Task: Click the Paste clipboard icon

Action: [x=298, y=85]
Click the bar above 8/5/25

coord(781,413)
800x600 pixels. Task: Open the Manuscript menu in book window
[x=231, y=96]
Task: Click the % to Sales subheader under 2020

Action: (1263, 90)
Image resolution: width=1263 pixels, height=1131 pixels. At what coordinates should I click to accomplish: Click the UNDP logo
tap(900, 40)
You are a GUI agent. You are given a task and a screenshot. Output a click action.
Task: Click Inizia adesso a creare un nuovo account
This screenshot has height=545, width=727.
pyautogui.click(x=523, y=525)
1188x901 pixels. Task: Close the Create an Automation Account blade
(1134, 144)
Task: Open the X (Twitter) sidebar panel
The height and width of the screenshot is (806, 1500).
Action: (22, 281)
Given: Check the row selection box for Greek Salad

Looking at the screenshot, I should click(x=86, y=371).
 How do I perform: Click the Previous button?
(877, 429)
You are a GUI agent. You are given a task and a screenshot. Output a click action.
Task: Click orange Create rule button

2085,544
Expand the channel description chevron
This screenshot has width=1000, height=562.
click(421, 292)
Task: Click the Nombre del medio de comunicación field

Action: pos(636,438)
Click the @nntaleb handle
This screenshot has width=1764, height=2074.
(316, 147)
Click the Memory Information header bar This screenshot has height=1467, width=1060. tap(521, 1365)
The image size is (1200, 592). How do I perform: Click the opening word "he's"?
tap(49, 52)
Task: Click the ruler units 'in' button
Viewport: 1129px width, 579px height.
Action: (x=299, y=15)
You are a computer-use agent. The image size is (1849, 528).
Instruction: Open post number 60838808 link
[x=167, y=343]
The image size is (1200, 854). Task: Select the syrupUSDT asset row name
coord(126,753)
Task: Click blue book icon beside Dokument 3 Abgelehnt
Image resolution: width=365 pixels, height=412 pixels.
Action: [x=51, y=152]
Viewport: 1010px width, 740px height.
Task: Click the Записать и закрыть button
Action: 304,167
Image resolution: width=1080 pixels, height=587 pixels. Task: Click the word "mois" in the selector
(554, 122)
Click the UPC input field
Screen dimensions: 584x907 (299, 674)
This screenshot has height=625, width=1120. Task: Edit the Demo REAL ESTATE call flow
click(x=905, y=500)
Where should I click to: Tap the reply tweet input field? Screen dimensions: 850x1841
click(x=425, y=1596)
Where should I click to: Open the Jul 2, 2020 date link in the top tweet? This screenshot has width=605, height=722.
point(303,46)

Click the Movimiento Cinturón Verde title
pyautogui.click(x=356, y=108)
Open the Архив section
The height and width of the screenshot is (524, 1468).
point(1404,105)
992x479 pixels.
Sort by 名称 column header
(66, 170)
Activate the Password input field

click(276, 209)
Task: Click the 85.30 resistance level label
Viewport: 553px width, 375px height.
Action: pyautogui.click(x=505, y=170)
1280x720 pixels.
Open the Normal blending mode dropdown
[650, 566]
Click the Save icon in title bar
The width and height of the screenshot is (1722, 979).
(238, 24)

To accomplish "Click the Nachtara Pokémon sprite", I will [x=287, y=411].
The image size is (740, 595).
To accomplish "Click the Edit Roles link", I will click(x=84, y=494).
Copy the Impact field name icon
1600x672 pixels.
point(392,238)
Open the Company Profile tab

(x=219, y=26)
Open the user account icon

▶ **Requirement**
Return the data from the top line through the bottom line exactly.

▶ **Solved problem**
Task: Click the Paste clipboard icon

Action: [x=298, y=85]
Click the bar above 8/5/25

coord(781,413)
800x600 pixels. Task: Open the Manuscript menu in book window
[x=231, y=96]
Task: Click the % to Sales subheader under 2020

Action: (1263, 90)
Image resolution: width=1263 pixels, height=1131 pixels. At what coordinates should I click to accomplish: Click the UNDP logo
tap(900, 40)
You are a GUI agent. You are given a task and a screenshot. Output a click action.
Task: Click Inizia adesso a creare un nuovo account
This screenshot has height=545, width=727.
pyautogui.click(x=523, y=525)
1188x901 pixels. Task: Close the Create an Automation Account blade
(1134, 144)
Task: Open the X (Twitter) sidebar panel
The height and width of the screenshot is (806, 1500).
Action: (22, 281)
Given: Check the row selection box for Greek Salad

Looking at the screenshot, I should click(x=86, y=371).
 How do I perform: Click the Previous button?
(877, 429)
You are a GUI agent. You are given a task and a screenshot. Output a click action.
Task: Click orange Create rule button

2085,544
Expand the channel description chevron
This screenshot has width=1000, height=562.
click(421, 292)
Task: Click the Nombre del medio de comunicación field

Action: pos(636,438)
Click the @nntaleb handle
This screenshot has width=1764, height=2074.
(316, 147)
Click the Memory Information header bar This screenshot has height=1467, width=1060. tap(521, 1365)
The image size is (1200, 592). How do I perform: Click the opening word "he's"?
tap(49, 52)
Task: Click the ruler units 'in' button
Viewport: 1129px width, 579px height.
Action: (x=299, y=15)
You are a computer-use agent. The image size is (1849, 528).
Instruction: Open post number 60838808 link
[x=167, y=343]
The image size is (1200, 854). Task: Select the syrupUSDT asset row name
coord(126,753)
Task: Click blue book icon beside Dokument 3 Abgelehnt
Image resolution: width=365 pixels, height=412 pixels.
Action: [x=51, y=152]
Viewport: 1010px width, 740px height.
Task: Click the Записать и закрыть button
Action: 304,167
Image resolution: width=1080 pixels, height=587 pixels. Task: Click the word "mois" in the selector
(554, 122)
Click the UPC input field
Screen dimensions: 584x907 (299, 674)
This screenshot has height=625, width=1120. Task: Edit the Demo REAL ESTATE call flow
click(x=905, y=500)
Where should I click to: Tap the reply tweet input field? Screen dimensions: 850x1841
click(x=425, y=1596)
Where should I click to: Open the Jul 2, 2020 date link in the top tweet? This screenshot has width=605, height=722.
point(303,46)

Click the Movimiento Cinturón Verde title
pyautogui.click(x=356, y=108)
Open the Архив section
The height and width of the screenshot is (524, 1468).
point(1404,105)
992x479 pixels.
Sort by 名称 column header
(66, 170)
Activate the Password input field

click(276, 209)
Task: Click the 85.30 resistance level label
Viewport: 553px width, 375px height.
Action: pyautogui.click(x=505, y=170)
1280x720 pixels.
Open the Normal blending mode dropdown
[650, 566]
Click the Save icon in title bar
The width and height of the screenshot is (1722, 979).
(238, 24)

To accomplish "Click the Nachtara Pokémon sprite", I will [x=287, y=411].
The image size is (740, 595).
To accomplish "Click the Edit Roles link", I will click(x=84, y=494).
Copy the Impact field name icon
1600x672 pixels.
point(392,238)
Open the Company Profile tab

(x=219, y=26)
Open the user account icon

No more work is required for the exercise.